I'm currently reading Hilgert, Neeb, Lie-Gruppen und Lie-Algebren, 1991, which is in some sense a predecessor to Hilgert, Neeb, Structure and Geometry of Lie Groups, 2012. As the book is in German I'll be here a bit more elaborate.
In preparation for the Baker-Campbell-Hausdorff formula the adjoint map or adjoint representation $Ad$ is defined. The authors consider the matrix Lie group $G = GL(n, \mathbb{K})$ and its associated Lie algebra $\mathfrak{g} = \mathfrak{gl}(n, \mathbb{K})$ and define $$ Ad(g) X = gXg^{-1} $$ with $g\in G$ and $X \in \mathfrak{g}$. One shows that $$ Ad: G \to GL(\mathfrak{g}) $$ where $GL(V)$ denotes the invertible linear maps on a vector space $V$. Proposition I.4.2 states that $Ad$ is a differentiable group homomorphism and a bit more.

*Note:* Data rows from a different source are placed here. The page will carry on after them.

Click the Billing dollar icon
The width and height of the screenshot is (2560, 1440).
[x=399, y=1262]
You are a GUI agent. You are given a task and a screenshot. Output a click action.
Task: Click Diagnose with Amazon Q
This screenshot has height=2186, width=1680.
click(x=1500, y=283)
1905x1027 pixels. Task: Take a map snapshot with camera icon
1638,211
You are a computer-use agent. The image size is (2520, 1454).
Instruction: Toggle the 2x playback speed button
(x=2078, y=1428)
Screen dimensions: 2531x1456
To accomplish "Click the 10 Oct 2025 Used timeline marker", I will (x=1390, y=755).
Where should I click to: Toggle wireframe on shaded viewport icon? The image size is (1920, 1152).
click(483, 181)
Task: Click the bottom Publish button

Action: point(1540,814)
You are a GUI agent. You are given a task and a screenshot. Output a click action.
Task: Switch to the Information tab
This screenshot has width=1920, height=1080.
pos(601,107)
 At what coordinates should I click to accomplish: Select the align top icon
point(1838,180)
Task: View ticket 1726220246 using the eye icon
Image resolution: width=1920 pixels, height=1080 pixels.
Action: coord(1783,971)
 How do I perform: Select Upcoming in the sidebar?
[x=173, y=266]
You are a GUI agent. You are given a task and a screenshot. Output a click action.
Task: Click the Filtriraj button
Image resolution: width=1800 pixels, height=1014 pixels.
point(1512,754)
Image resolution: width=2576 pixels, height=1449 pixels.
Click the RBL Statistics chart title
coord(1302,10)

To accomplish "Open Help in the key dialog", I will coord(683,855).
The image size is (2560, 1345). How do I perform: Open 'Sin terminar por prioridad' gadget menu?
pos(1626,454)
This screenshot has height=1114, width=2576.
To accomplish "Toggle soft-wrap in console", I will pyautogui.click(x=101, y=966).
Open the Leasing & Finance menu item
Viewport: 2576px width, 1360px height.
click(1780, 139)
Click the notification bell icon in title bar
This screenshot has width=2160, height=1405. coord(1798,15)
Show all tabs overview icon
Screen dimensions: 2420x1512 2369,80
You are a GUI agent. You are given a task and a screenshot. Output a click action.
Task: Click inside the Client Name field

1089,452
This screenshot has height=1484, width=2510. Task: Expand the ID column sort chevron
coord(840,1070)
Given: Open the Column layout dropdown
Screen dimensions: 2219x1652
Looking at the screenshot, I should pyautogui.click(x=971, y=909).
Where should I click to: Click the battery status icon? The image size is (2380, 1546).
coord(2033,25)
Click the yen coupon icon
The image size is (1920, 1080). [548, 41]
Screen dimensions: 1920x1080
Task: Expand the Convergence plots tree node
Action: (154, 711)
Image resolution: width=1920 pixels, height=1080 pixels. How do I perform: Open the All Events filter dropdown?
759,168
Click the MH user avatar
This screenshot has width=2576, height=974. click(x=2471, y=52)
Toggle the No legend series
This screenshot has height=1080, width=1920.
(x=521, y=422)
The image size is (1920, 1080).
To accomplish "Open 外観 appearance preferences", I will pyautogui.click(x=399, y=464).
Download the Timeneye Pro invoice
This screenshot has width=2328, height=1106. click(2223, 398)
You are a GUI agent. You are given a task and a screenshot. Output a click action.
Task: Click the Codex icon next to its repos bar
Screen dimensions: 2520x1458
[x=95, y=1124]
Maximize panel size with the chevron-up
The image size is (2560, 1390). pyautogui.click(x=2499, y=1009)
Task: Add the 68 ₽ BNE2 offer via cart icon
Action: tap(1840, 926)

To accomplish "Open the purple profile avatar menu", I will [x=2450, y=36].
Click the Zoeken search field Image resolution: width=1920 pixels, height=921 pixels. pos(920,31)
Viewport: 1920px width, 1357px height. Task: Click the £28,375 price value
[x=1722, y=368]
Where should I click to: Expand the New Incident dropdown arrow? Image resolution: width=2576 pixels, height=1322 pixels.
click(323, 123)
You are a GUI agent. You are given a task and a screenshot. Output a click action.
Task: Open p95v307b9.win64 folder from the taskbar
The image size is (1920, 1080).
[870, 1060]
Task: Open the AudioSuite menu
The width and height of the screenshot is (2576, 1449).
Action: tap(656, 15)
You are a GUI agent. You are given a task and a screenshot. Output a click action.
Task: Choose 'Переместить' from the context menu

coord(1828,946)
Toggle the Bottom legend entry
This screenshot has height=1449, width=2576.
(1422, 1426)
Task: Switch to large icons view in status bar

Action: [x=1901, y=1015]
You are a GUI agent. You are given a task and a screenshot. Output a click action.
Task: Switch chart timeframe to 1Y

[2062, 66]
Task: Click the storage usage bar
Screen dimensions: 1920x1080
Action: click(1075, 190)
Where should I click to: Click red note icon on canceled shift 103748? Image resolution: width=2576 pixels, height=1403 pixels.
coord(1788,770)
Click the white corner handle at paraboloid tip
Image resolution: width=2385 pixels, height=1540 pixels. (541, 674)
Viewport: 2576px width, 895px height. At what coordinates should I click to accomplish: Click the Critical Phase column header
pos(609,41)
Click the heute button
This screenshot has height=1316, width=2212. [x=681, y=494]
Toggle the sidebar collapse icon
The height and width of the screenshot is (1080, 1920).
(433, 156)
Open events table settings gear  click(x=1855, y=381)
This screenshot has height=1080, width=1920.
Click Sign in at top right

In the proof the differentiability of $Ad$ in 1 is shown and than it is claimed that the differentiability in any other point can be derived from the fact that $$ Ad = \lambda_{Ad\ h} \circ Ad \circ \lambda_{h^{-1}} $$ where $\lambda_h$ is the left action on $G$; $\lambda_h g = hg$. Here, I reproduce the formula as shown in the book. But I assume that it should be $Ad(h)$ and is just a minor inconsistency in the notation.
Now, reading the formula from the right, I understand the first two parts, giving $$ g \mapsto h^{-1} g \mapsto h^{-1} g \bullet (h^{-1} g)^{-1} = h^{-1} g \bullet g^{-1} h $$ where the bullet should indicate that the expression is a map. Of course, the map $$ h^{-1}g \bullet g^{-1}h \mapsto h h^{-1} g \bullet g^{-1} h h^{-1} = g \bullet g^{-1} $$ does exactly what is needed for the result. But would that be the correct understanding of the definition of $\lambda_{Ad(h)}$? Or is it the consequence of a definition I don't see? To boil it down to my fundamental lack of understanding:
What would be the definition of $\lambda_{Ad\ h}$ on $GL(\mathfrak{g})$?
If there is a related question math.SE I have overlooked with an answer that also solves my problem a hint to that answer is of course sufficient. Otherwise, any help is appreciated.